Yang terpenting, kumpulan data mempertimbangkan bagaimana dan di mana makanan diproduksi. Sebagai contoh, wortel yang ditanam di rumah kaca di Spanyol akan memiliki dampak yang berbeda dari yang ditanam di ladang di Inggris.
Ini didasarkan pada studi sebelumnya, yang cenderung berasumsi bahwa semua jenis roti atau semua steak atau semua lasagna memiliki dampak lingkungan yang sama. Seperti misalnya kemungkinan apakah dapat membantu mitigasi perubahan iklim.
Dengan memasukkan lebih banyak detail dan nuansa, para peneliti dapat menunjukkan dengan lebih pasti bahwa pola makan yang berbeda memiliki dampak lingkungan yang berbeda.

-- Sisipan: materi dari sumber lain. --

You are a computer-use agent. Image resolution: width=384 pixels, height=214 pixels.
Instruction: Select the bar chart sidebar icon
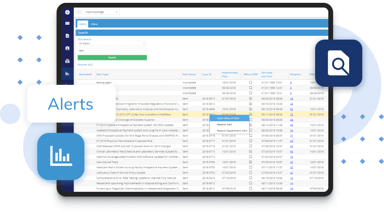pos(67,73)
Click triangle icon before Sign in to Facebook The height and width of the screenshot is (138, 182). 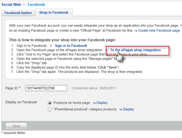(x=51, y=46)
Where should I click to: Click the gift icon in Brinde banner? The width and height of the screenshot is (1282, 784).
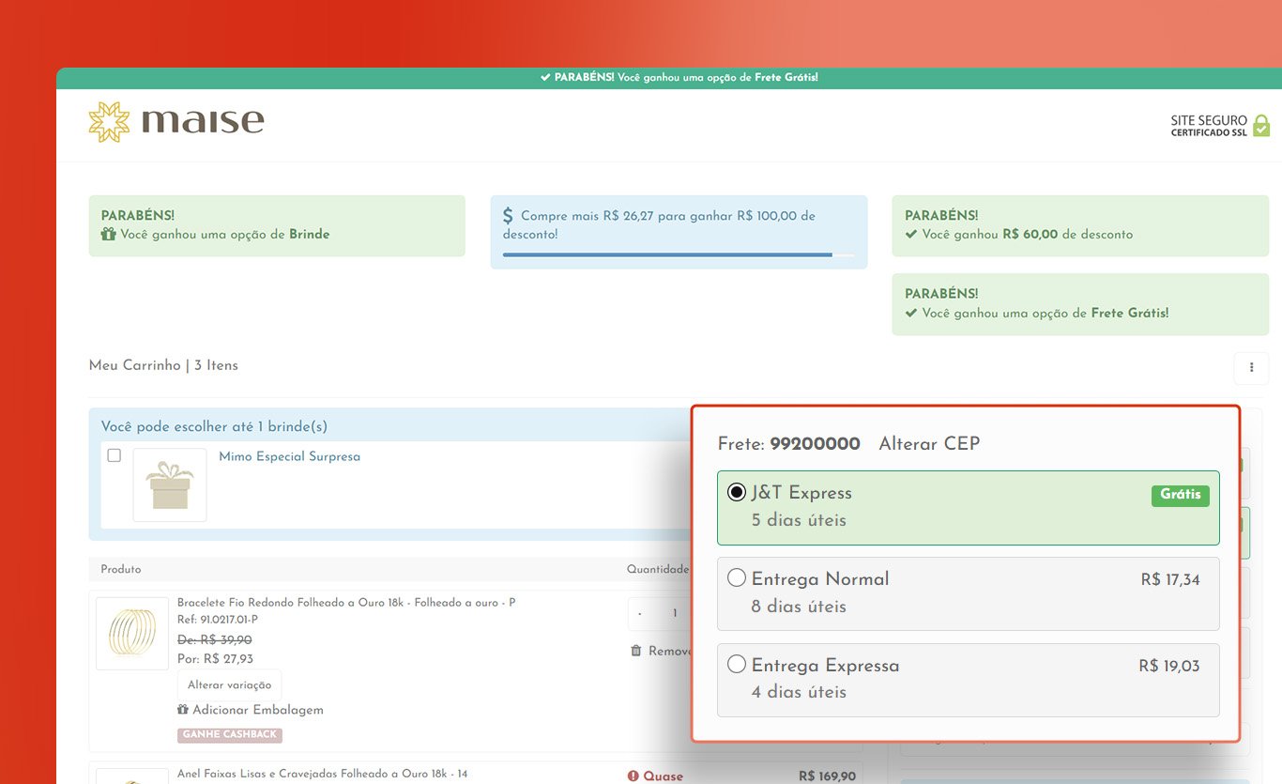(x=109, y=235)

Para peneliti menemukan bahwa bahkan pola makan vegan yang paling tidak berkelanjutan masih lebih ramah lingkungan daripada pola makan pemakan daging yang paling berkelanjutan.
Dengan kata lain, penghitungan daerah asal dan metode produksi pangan tidak mengaburkan perbedaan dampak lingkungan antara kelompok diet.
Vegan vs karnivora
Tidak mengherankan, pola makan yang mengandung lebih banyak makanan hewani memiliki dampak lingkungan yang lebih tinggi.
Per unit makanan yang dikonsumsi, daging dan susu memiliki dampak lingkungan mulai dari tiga hingga 100 kali lipat dari makanan nabati.
Ini bisa berarti perbedaan besar antara dua ekstrem, vegan dan pemakan daging tinggi. Vegan dalam penelitian ini hanya memiliki 25% dampak pola makan dari pemakan daging tinggi dalam hal emisi gas rumah kaca, misalnya.
Itu karena daging menggunakan lebih banyak lahan, yang berarti lebih banyak penggundulan hutan dan lebih sedikit karbon yang tersimpan di pepohonan.
Daging menggunakan banyak pupuk (biasanya dihasilkan dari bahan bakar fosil) untuk memberi makan tanaman yang memberi makan hewan. Dan karena sapi dan hewan lain langsung mengeluarkan gas sendiri, hal itu juga memberi dampak lingkungan lebih.